Eric Pietras offers an aural tour of the San Francisco area on Beams. Originally created as a soundtrack for a time-lapse film, the album guides us through a series of vignettes and vistas, shifting tone each time yet maintaining a strong balance between melody and drift, energy and ease. A few of these glimpses are brief—under or just over two minutes—but all of the moments presented are well-told and full. Pietras starts off in a quiet space with the short, pad-based title track, then gets more melodic on “Once Hardly Known.” New layers and sounds come in each time the melody’s base makes a full round, building the piece’s character bit by bit. By mid-track, it has become a cool collection of thoughts and textures. Beats, string sounds, a great-but-odd vocal drop…everything fits. “The Shape of Water” catches my ear right off with its Casiotone-style conga beat (you’ll recognize it) and wobbly, pseudo-steel drum keyboard tones. It slides easily into “Duck Island” with its lush, round Rhodes piano sound and drawn-out chords. “Theory of North” picks up a jazzy vibe, keeping that Rhodes in play. In spots, Pietras drops out his hook-heavy beat and lets chords and pads wash through. Another vocal drop injects it with another level of texture. You will hum along with this one.
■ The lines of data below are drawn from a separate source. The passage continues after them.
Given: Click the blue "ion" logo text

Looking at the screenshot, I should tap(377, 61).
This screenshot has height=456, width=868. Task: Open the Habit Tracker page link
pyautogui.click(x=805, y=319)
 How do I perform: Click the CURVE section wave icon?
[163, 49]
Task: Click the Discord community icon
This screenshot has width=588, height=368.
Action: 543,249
There’s a more to ambient feel to “The Hill.” Long pads that sound a bit like a tambura buzz through over light field recordings. It’s a contemplative piece, like standing in one spot and just taking in everything around you.
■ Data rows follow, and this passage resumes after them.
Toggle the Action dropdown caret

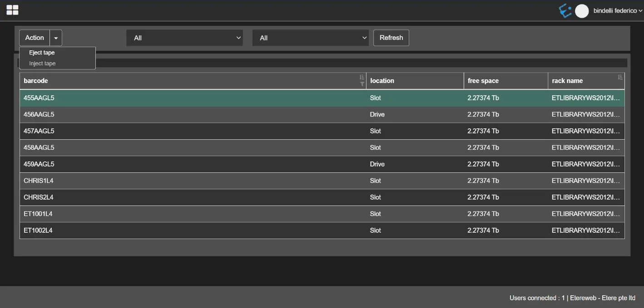coord(56,38)
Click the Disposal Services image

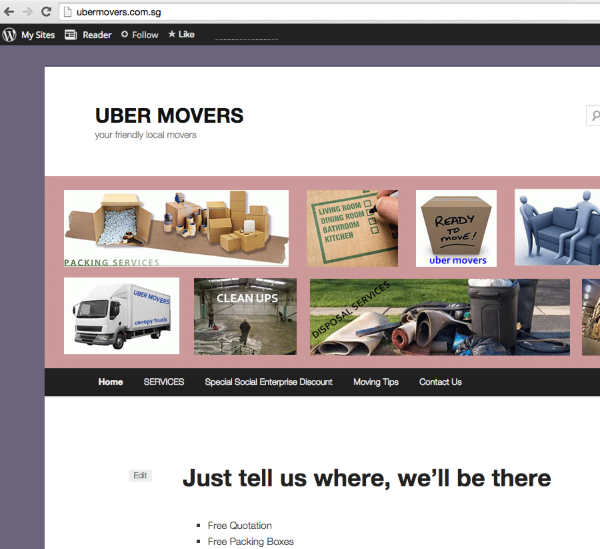439,316
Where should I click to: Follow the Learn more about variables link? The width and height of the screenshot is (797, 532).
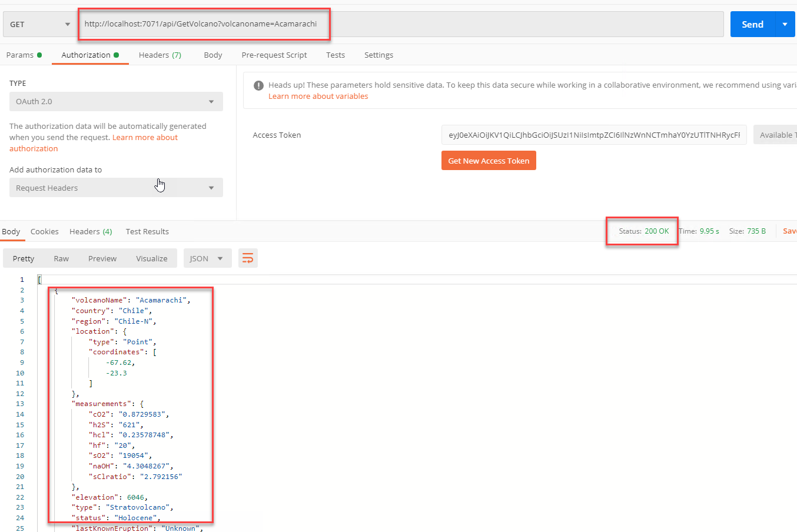click(x=318, y=96)
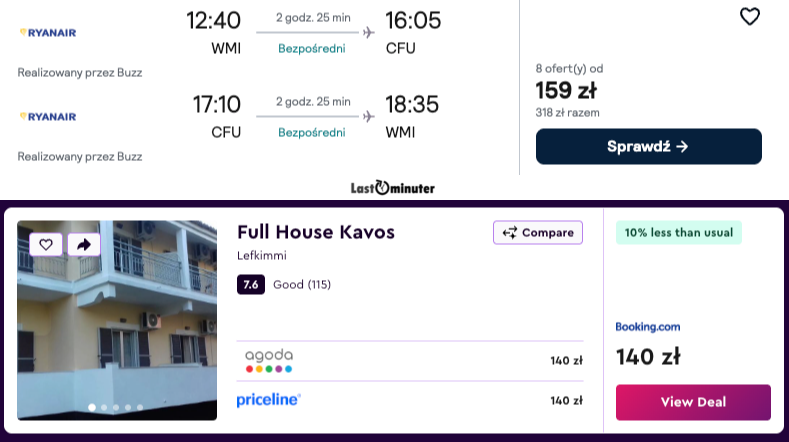
Task: Share the Full House Kavos listing
Action: 84,244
You will know in pretty short order whether or not Jason A. Mullinax’s sonic stew, Home World, is for you. This “collection of moody electronic space excursions featuring cut-n-paste aesthetics, swirling synths and moto-kosmic drumming” leaps out at you from its first moment with a bewildering jumble of sounds and a mad blast of energy. It dances in front of, perhaps a bit spastically, with a look at me! bravado, and depending on who you are and what you like, you just might find yourself settling in and saying, okay…let’s see where this goes. And where it goes is a bit of everywhere. The more I dug into Home World—which is to say, the more I willingly gave in to its deep weirdness—the more I found to quite like. It helps to like percussion, because there’s a lot of it here, but it’s not ramped up throughout. “Hello, Human!” is driven by a crazy beat that matches the springy, cartoon voice at its core, but the follow-up, “Shadow Box” is built on reverse-echo sounds that rise and expand like bubbles in water. A pulse rather than a straight beat marks out a sort of staggered waltz tempo. “Harm Game” is another beat-based piece, with a world-music feel that comes from clattering sticks and drums. Big chords, a repeating phrase in high synth notes, and a distorted vocal add extra energy. “Strange Hours” features a drum riff that has a cool, slightly sloppy feel, like some guy kicking around on a small kit in a garage somewhere just to get the urge out of his head. Around it, Mullinax builds a dissonant, pad-based atmosphere packed with all manner of odd little sounds. If there is such a thing as post-electropop, “Octopus Tree” would fit that bill. A swirl of bright sequencer lines dance around a bass-drum-heavy beat. I like the drums here for the fact that they lay out a very straight 1-2-3-4 beat and every fill is just hit every drum in order from snare to floor tom. Without meaning to sound insulting, there’s an interesting amateurish edge to its simplicity—and don’t get me wrong, I like it. The track that closes the album proper (before bonus tracks) is a nice bit of surprise. “Goodbye, Earth” gives us hand percussion, wobbly wavering keyboard tones, and the comforting rasp on fingers on acoustic guitar strings. It’s very low-key and smooth and shows a side of Mullinax I’d love to hear him explore in a later release.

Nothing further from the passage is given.